There's no way of calling (eg) printf
without knowing how many arguments
you're passing to it, unless you want
to get into naughty and non-portable
tricks.
The generally used solution is to
always provide an alternate form of
vararg functions, so printf has
vprintf which takes a va_list in place
of the .... The ... versions are just
wrappers around the va_list versions.
This is exactly what I was looking for. I performed a test implementation like this:
void Error(const char* format, ...)
{
char dest[1024 * 16];
va_list argptr;
va_start(argptr, format);
vsprintf(dest, format, argptr);
va_end(argptr);
printf(dest);
}
You are looking for variadic functions. printf() and sprintf() are variadic functions - they can accept a variable number of arguments.
This entails basically these steps:
The first parameter must give some indication of the number of parameters that follow. So in printf(), the "format" parameter gives this indication - if you have 5 format specifiers, then it will look for 5 more arguments (for a total of 6 arguments.) The first argument could be an integer (eg "myfunction(3, a, b, c)" where "3" signifies "3 arguments)
Then loop through and retrieve each successive argument, using the va_start() etc. functions.
There are plenty of tutorials on how to do this - good luck!

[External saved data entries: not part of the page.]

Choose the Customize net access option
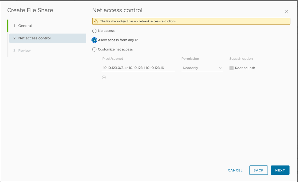The height and width of the screenshot is (182, 298). [94, 50]
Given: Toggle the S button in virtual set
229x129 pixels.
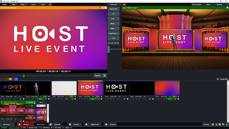Looking at the screenshot, I should (x=31, y=105).
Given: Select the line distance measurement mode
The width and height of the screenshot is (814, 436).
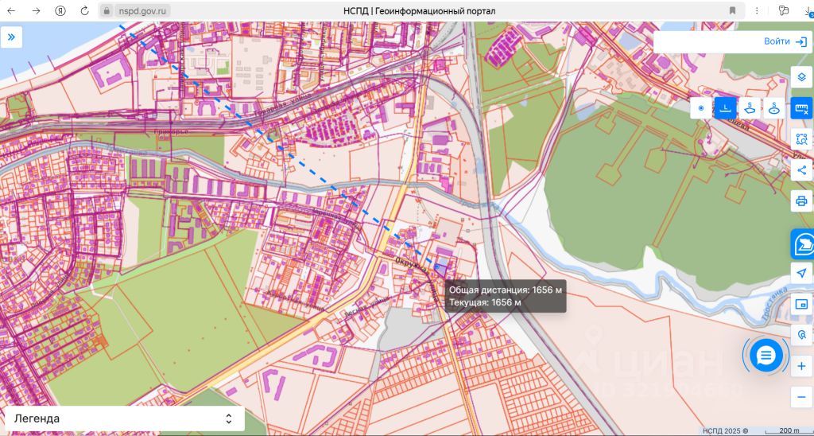Looking at the screenshot, I should click(725, 108).
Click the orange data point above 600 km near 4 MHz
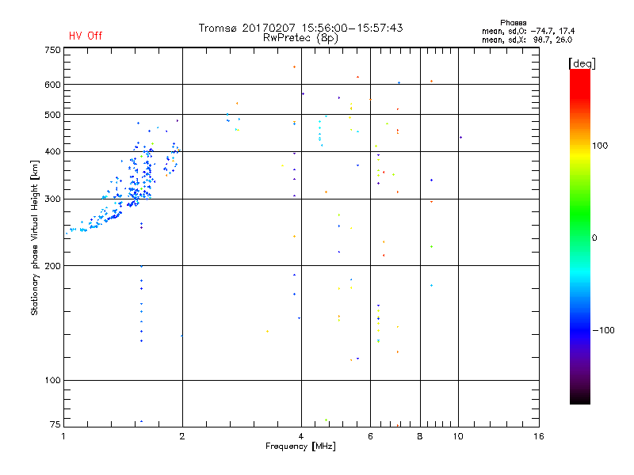 [x=294, y=67]
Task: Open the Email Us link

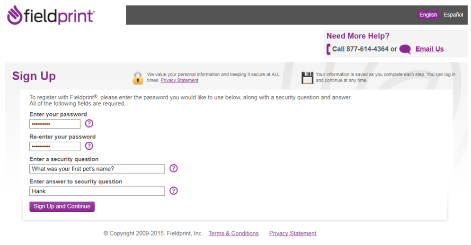Action: (429, 49)
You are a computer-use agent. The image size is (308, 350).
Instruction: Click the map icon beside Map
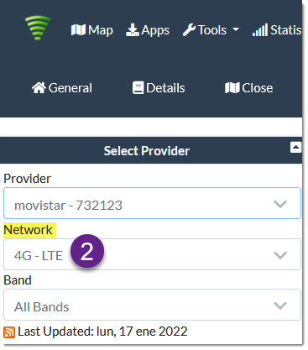click(78, 30)
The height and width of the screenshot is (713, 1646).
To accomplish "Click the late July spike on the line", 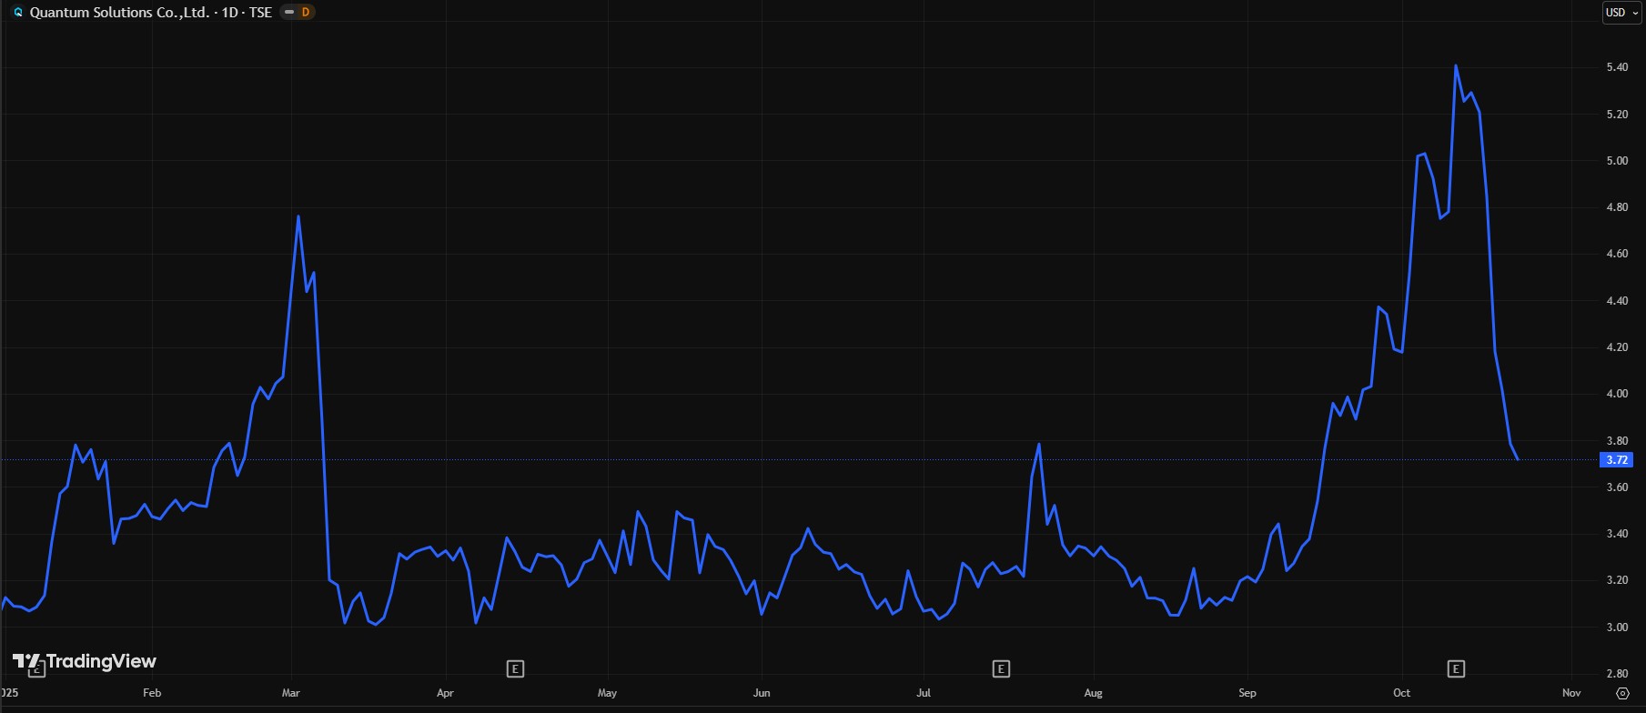I will point(1038,445).
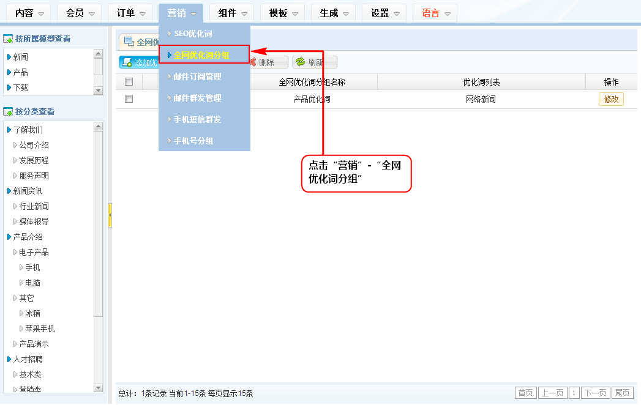Viewport: 641px width, 405px height.
Task: Select 电子产品 in the category tree
Action: click(x=34, y=252)
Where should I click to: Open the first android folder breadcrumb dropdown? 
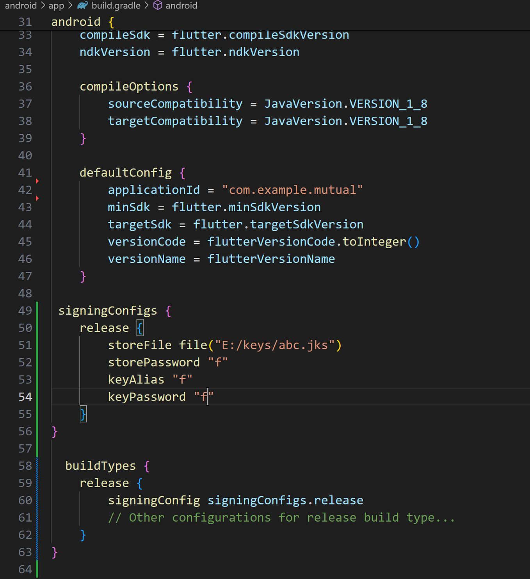coord(21,5)
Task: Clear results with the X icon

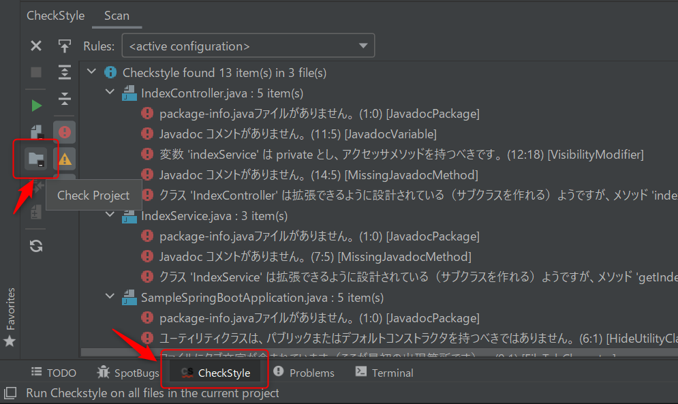Action: point(35,46)
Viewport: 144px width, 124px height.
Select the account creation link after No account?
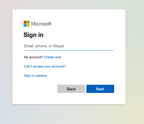pyautogui.click(x=53, y=57)
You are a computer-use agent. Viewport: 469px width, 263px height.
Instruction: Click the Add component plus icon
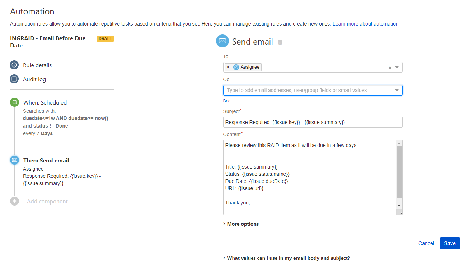click(14, 201)
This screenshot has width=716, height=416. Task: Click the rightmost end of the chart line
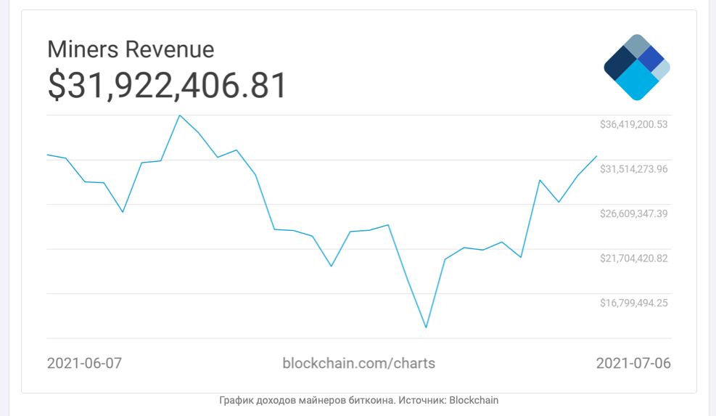click(x=596, y=156)
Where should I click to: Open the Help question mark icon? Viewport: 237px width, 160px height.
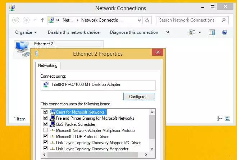pyautogui.click(x=225, y=32)
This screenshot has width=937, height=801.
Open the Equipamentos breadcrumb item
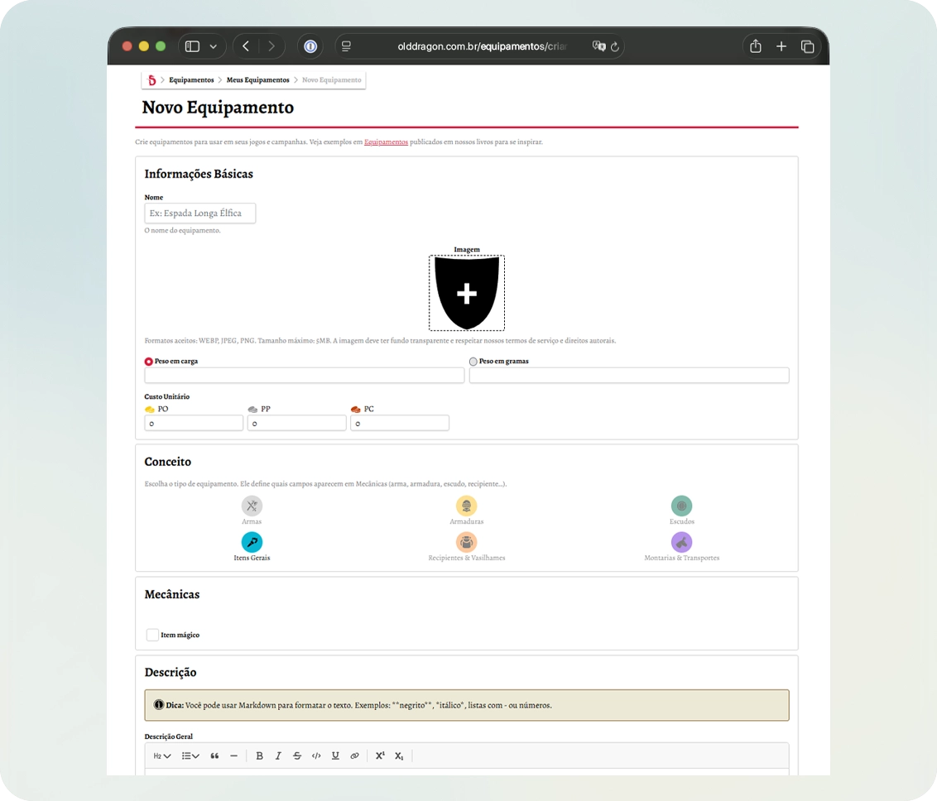pyautogui.click(x=191, y=80)
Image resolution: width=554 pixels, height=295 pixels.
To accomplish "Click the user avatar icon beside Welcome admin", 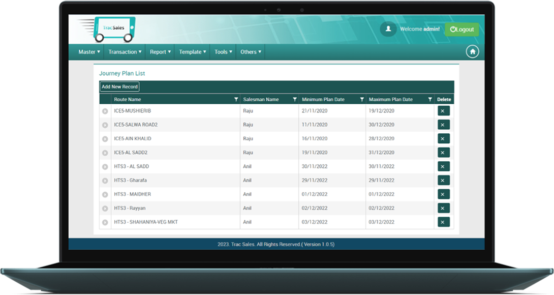I will click(388, 30).
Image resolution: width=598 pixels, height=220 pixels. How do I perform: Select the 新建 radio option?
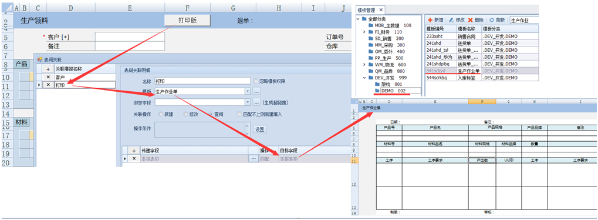161,114
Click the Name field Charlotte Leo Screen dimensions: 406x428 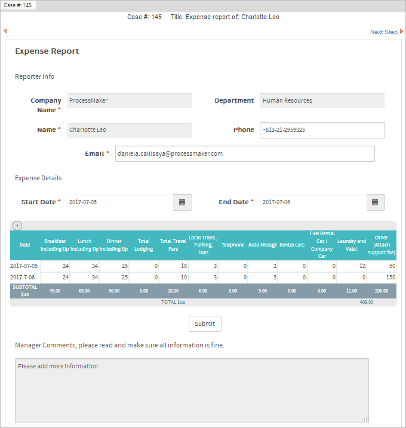(128, 130)
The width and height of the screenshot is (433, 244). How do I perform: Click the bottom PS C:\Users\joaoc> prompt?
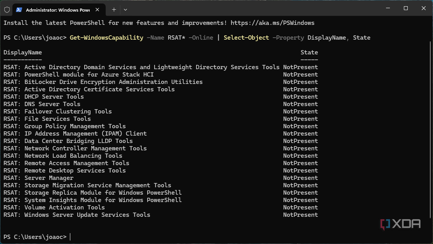35,237
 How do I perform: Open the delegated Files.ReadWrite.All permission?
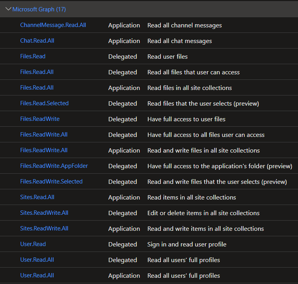44,135
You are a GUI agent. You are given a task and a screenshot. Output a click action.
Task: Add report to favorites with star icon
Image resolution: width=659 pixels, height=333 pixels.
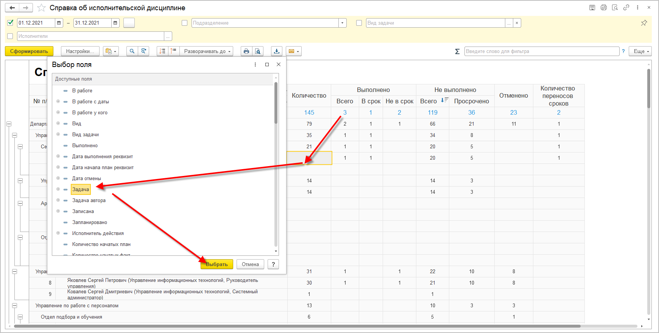click(42, 8)
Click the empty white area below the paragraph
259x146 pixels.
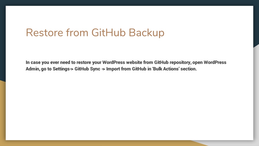pos(130,106)
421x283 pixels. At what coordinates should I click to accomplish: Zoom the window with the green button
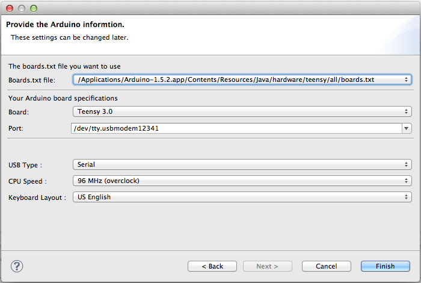tap(33, 9)
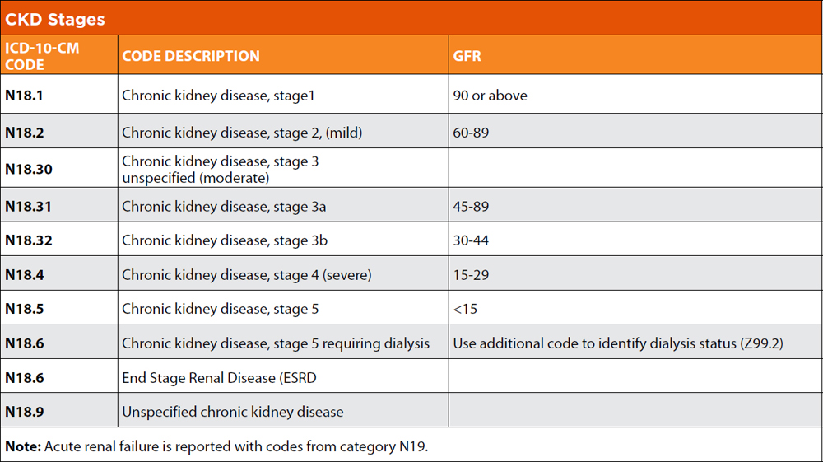Click the 30-44 GFR value
Image resolution: width=823 pixels, height=462 pixels.
471,240
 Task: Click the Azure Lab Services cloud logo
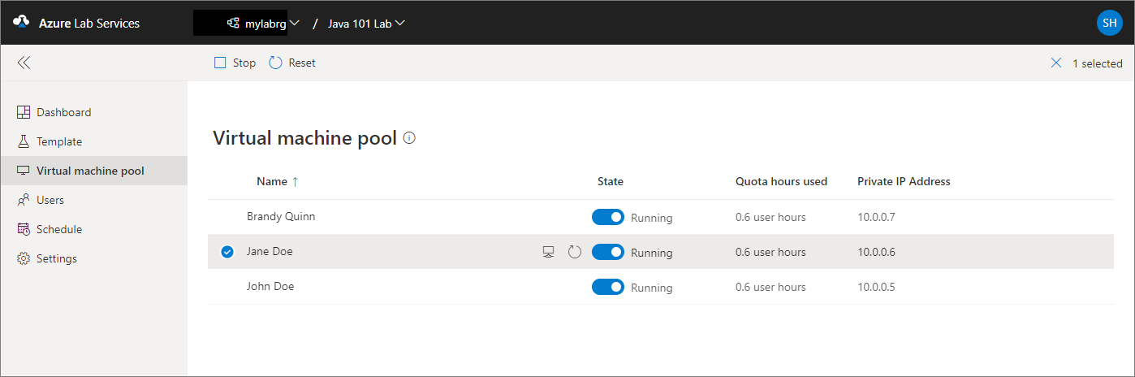coord(21,23)
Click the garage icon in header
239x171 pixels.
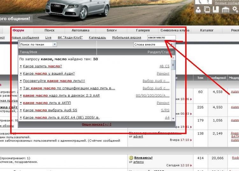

void Error(const char* format, ...)
{
va_list argptr;
va_start(argptr, format);
vfprintf(stderr, format, argptr);
va_end(argptr);
}
If you want to manipulate the string before you display it and really do need it stored in a buffer first, use vsnprintf instead of vsprintf. vsnprintf will prevent an accidental buffer overflow error.
Using functions with the ellipses is not very safe. If performance is not critical for log function consider using operator overloading as in boost::format. You could write something like this:
The following sample demonstrates possible errors with ellipses:
int x = SOME_VALUE;
double y = SOME_MORE_VALUE;
printf( "some var = %f, other one %f", y, x ); // no errors at compile time, but error at runtime. compiler do not know types you wanted
log( "some var = %f, other one %f" ) % y % x; // no errors. %f only for compatibility. you could write %1% instead.